Monday, June 28, 2010

On Appeals to Orwell -- furthermore


I think it is fair to assert that George Orwell (né Eric Blair) was one of the strongest influences on English-speaking anti-Establishmentarians and contrarians in the 20th Century. His influence became even more profound after his death in 1950, growing significantly the closer we came to the iconic year of 1984, and then growing still more, it seems, the farther beyond that year global affairs continued.

To read him now is to delve into a world view that is in many respects quaint and anachronistic, in other respects frighteningly prescient.

Yes, the world today is the direct descendant of the world Orwell knew and wrote about so extensively between the world wars, during World War II, and for a few years in its aftermath. The physical, social, economic, psychological, artistic, technological, philosophical and political shocks and upheavals of the era seem to be neverending in retrospect. It was a world turned upside down over and over and over again, with hundreds of millions put to the screws by the various nationalist, imperialist and liberationist ideals, goals, and objectives of the ruling classes and multiple tens of millions sent to their graves by wars and suffering or to the ash pits of anonymous extermination in the various genocides of the era.

Looking backwards, it's amazing anyone had anything but a dystopian view of the first half of the 20th Century, and more amazing still that anyone could keep their sanity through the rest of the century.

And yet here we are. To yak about it, to yak about some of the leading lights of the times, and to consider what went wrong, what went right, and where to go from here.

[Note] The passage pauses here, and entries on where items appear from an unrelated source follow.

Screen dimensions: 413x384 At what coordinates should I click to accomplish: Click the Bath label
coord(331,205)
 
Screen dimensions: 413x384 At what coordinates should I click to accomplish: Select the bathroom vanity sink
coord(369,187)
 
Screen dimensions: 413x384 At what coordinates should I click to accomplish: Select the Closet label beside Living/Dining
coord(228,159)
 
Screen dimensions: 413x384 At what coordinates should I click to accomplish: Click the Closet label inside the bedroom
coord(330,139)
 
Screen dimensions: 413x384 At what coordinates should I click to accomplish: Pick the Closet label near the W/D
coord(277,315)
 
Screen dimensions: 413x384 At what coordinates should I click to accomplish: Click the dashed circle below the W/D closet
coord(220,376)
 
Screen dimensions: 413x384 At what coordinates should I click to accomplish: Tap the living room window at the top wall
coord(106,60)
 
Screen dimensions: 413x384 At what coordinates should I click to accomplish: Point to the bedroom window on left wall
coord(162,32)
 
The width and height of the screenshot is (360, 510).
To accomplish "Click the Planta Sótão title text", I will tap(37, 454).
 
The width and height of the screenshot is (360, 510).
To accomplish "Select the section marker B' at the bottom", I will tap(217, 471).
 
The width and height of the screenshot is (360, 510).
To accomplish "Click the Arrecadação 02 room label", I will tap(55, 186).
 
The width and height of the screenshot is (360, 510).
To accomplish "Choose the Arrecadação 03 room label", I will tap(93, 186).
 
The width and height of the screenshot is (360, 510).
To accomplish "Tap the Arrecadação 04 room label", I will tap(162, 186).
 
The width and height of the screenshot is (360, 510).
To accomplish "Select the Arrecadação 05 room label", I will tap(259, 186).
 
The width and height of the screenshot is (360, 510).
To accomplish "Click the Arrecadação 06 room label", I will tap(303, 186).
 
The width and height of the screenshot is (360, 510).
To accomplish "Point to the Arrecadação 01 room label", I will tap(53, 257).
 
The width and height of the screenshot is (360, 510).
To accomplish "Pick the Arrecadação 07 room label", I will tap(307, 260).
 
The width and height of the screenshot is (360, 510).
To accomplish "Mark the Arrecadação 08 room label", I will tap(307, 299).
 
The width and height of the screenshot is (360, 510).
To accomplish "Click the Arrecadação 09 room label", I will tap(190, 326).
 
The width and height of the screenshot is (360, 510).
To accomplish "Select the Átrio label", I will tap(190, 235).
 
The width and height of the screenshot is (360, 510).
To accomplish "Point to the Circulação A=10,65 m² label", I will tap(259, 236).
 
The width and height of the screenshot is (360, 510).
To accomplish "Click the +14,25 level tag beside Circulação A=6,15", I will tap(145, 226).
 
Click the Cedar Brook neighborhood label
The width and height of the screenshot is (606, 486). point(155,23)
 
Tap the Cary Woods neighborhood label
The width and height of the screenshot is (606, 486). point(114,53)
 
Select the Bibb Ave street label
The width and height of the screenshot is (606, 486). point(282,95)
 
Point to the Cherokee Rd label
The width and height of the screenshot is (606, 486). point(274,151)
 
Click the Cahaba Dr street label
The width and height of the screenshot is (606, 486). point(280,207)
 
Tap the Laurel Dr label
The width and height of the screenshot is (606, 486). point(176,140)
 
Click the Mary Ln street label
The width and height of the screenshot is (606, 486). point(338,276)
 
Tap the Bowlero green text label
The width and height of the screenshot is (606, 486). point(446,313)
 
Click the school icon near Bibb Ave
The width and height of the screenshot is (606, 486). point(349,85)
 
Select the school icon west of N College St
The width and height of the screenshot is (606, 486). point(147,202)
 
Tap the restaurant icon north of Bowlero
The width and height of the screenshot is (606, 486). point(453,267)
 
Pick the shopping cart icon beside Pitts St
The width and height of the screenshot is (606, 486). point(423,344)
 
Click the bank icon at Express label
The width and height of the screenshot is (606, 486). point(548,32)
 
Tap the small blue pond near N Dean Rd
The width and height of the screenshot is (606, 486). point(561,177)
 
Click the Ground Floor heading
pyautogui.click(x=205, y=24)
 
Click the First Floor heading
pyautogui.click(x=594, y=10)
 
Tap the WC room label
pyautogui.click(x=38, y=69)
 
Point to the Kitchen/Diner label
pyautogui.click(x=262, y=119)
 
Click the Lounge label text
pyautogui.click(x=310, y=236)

The recent G8/G20 meeting in Toronto -- for good and ill -- is an example of the direct globalist development that can trace its origins to governmental reaction to the horrors unleashed during the first half of the 20th Century by the Powers That Be (whatever and whomever they might have been) acting out of, let's say, fervor for their own nationalist interests in contrast to all other interests.

The periodic "G" summits, and the commonalities of the ruling classes world wide that are found and developed within the context of these social and political fora, are the chief characteristic of elite rule today, in strong contrast to the way these things were not done in Orwell's time. The constancy of struggles -- the constancy of nationalist struggles between more-or-less giant polities and overweening political philosophies that characterized Orwell's time simply don't have a parallel today, in part because the global ruling elites have found far more common purpose with one another than they have found benefit in continuing ancient rivalries pitting peoples against peoples.

I for one would like to think that Orwell's influence was at least as strong on the ruling classes as it was on the Proles who took to his works and his cynical, almost hopeless, voice so strongly, especially after World War II.

Eric Blair was born in 1903 in British India where his father was an Imperial functionary (in the Opium Department wouldn't you know); his mother had grown up in Burma where her French father had... business... interests. Yes.

Blair was removed from India in 1904 by his mother who returned with him to Britain while his father stayed on in Imperial service for the British Raj in India.

(As a side note, and not to make too much of it, my father was born in the same era as Blair, into the American counterpart of Blair's "lower-upper-middle-class," and though there was no counterpart to the Imperial Service and the British Raj for most Americans to aspire or gravitate to, there were plenty of class and generational commonalities of interest and focus nevertheless.)

Despite Blair's class and the Imperial Service of his father, the family was not wealthy enough to send him to public school or university without scholarships. Ultimately, he went to Eton, but not to university; instead, he joined the Imperial Indian Police (for service in Burma, where his grandmother still lived.) He was in Burma from 1922 to 1927, returning to England after he contracted Dengue fever. He left the Imperial Service upon his return to his home in Britain.

To put it charitably, he was disgusted with the British Raj and the monumental levels of oppression of the Natives that was absolutely necessary to maintain the British Lords of the Empire in the style, comfort and convenience to which they were so thoroughly accustomed. He hated what he had to do as a representative of the Authority of that Empire, he hated what it did to the British people, and most of all, he hated what it did to the servile masses of Burma and the Empire in general.

It was a disgust widely shared among the British intelligentsia which Blair/Orwell soon joined as a writer -- with a specific eye on the condition and plight of the Lower Orders, a long and storied genre of British literature.

I've spent a little time on Orwell's background because his perspectives and insights cannot be divorced from his nationality, class and experience, and his predictions, prescriptions and conclusions grow out of what he knew. That's the fundamental truth of who he was, what he wrote about, and how he came to understand the Ways of the World the way he did.